Aggravation of kapha dosha can also influence and contribute to constipation, but this is less common. In some individuals, the buildup and accumulation of kapha can hinder the downward flow of apanavayu, which leads to delayed evacuation of the bowels and an increase in the levels of ama or toxins.
Sustainable Cures for Constipation
When constipation is the primary disorder and not symptomatic of other conditions, the main approach in Ayurved is to restore the natural dosha balance. This is best achieved by adopting a diet and lifestyle that avoids aggravating vata. This means that you should avoid eating raw foods like fruit or vegetable salads and green smoothies. Cold foods like cold soups, ice creams, and drying foods like peas, lentils, and beans should also be limited. For thorough and personalized diet recommendations it is advisable to consult a skilled Ayurved practitioner. Herbs, spices, and other natural ingredients may also be used in home remedies or as Ayurvedic medicines for constipation.

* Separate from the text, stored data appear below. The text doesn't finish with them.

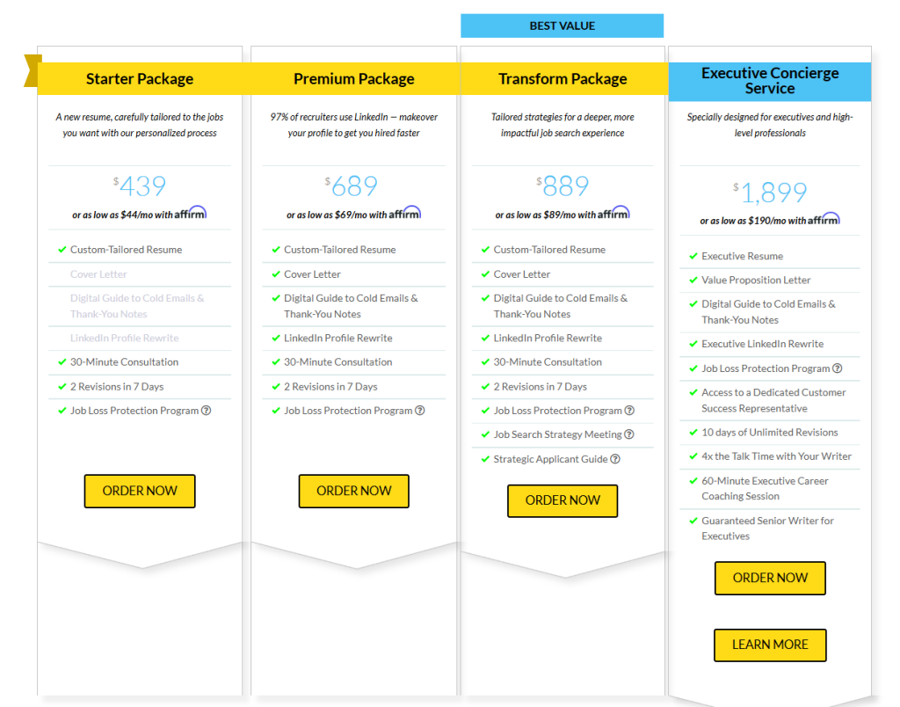Open help icon next to Job Search Strategy Meeting
This screenshot has height=707, width=900.
click(x=629, y=434)
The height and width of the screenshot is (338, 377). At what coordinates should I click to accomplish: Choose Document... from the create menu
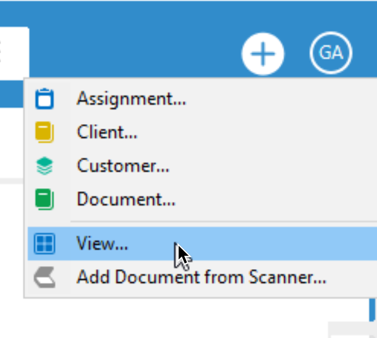[126, 200]
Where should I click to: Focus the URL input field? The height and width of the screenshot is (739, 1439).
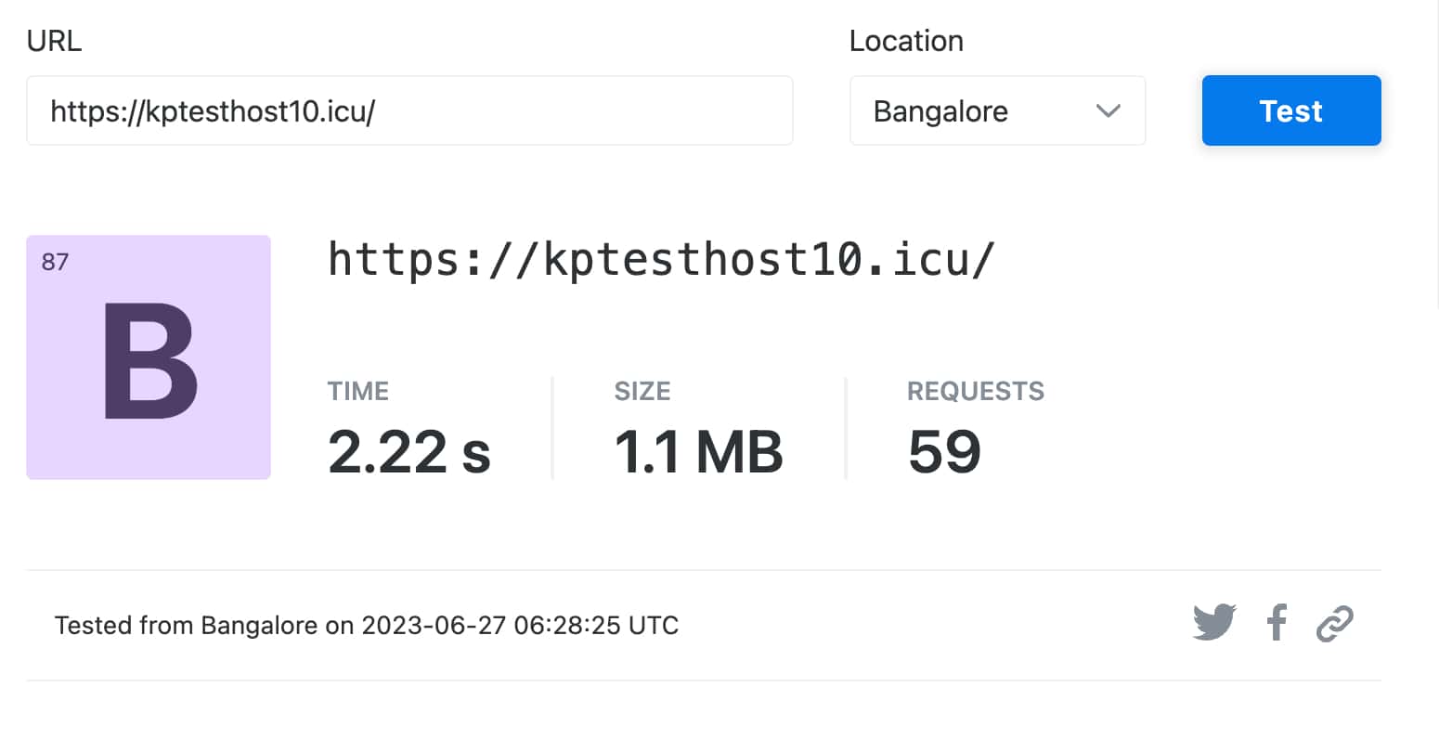tap(409, 110)
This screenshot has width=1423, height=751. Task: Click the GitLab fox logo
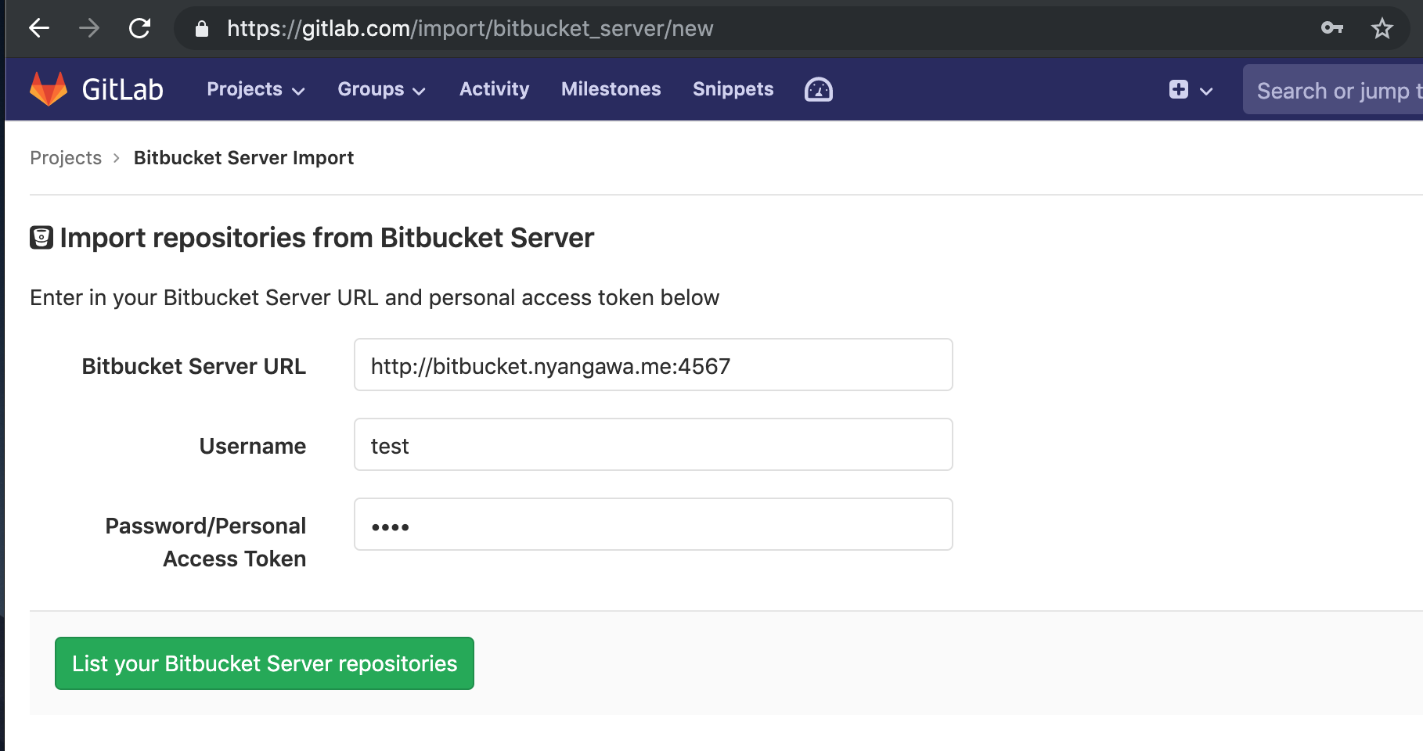pos(49,89)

When looking for any Ayurvedic medicine for acidity and constipation it is advisable to look for products that contain ingredients like guggulu, sunth or ginger, sonamukhi, haritaki, and nagkesar. All of these herbs work to strengthen digestion, supporting healthy bowel movements. Sonamukhi is particularly effective at supporting peristaltic movement of the intestines, improving transit time. It will also help to use home remedies like milk with ghee, flaxseed, fennel seeds, and figs soaked in warm water. Keep in mind that when you are using home remedies or Ayurvedic medicine for chronic constipation, you need to use these herbs and medications consistently over a long period of time. In addition to treating cases of acute constipation, they can also help regulate digestion and bowel movements on a regular basis to lower the risk of chronic constipation.

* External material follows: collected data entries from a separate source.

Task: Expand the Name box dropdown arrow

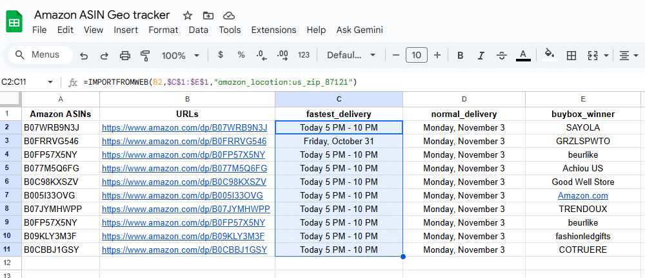Action: [x=51, y=82]
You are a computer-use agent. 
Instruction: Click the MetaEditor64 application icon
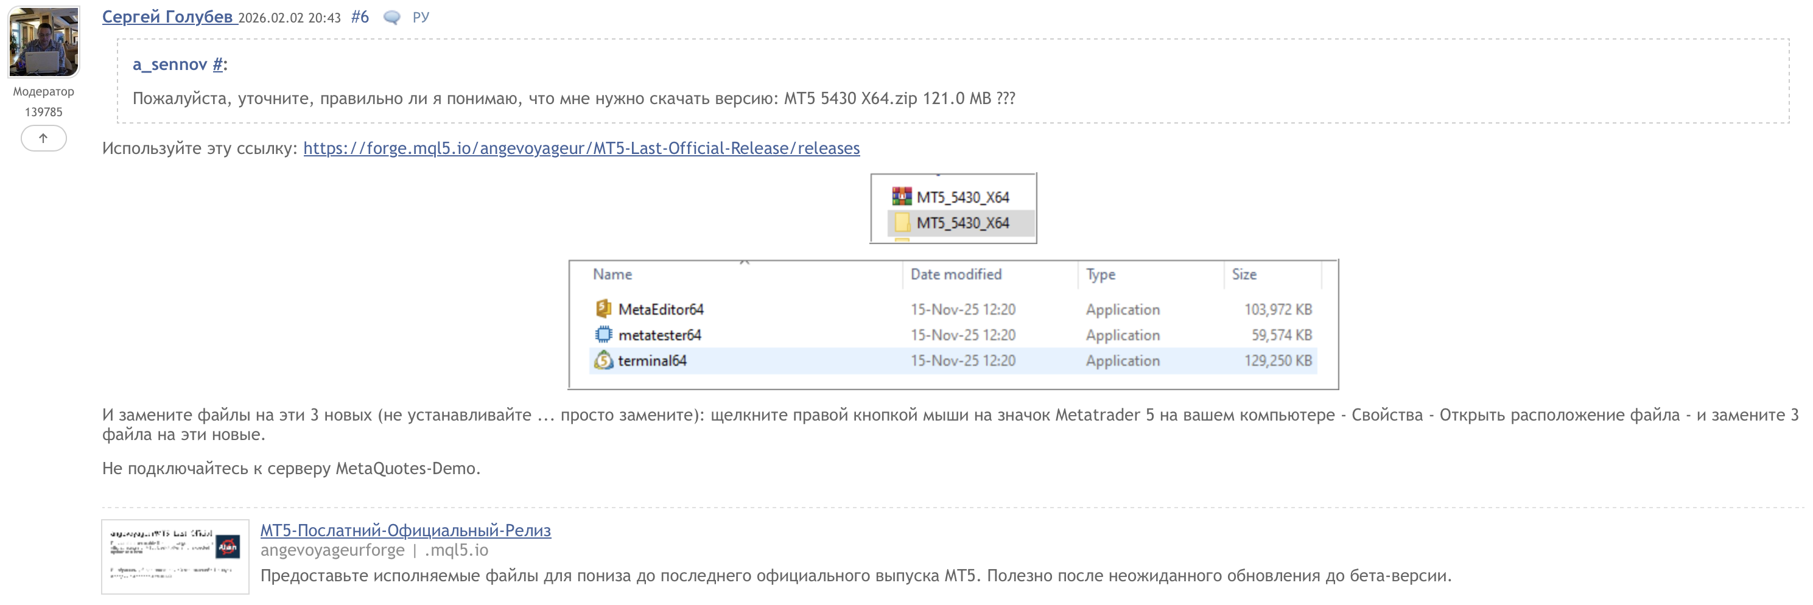click(603, 309)
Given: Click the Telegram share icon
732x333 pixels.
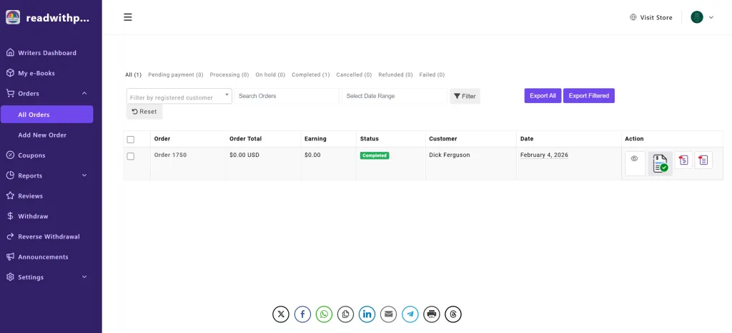Looking at the screenshot, I should click(x=410, y=314).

In addition to dietary changes and the use of herbs and Ayurvedic medicine for constipation, it is important that you also make other changes to your lifestyle for a sustainable solution and to preserve the balance of doshas. This includes following a disciplined daily routine with regular times for meals, sleep, and bowel movements. An irregular routine can increase the risk of constipation significantly. Similarly, it is important to be attuned to your body’s needs and you should never suppress or delay the urge to pass stools. If you deal with frequent constipation it is also advisable to avoid fasting and to try mindful eating. Physical activity is another aspect of lifestyle that is often neglected, but there is plenty of evidence to show that constipation increases with a sedentary lifestyle. Yoga is the most effective form of exercise for constipation as some asanas are known to relieve indigestion and encourage bowel movements.
If you do not find any relief from constipation despite following all of these recommendations, it would be best for you to consult a doctor at the earliest. Constipation that does not resolve with these interventions could be linked to an underlying disorder, as these treatments are effective when constipation is the primary condition caused by vata disorders.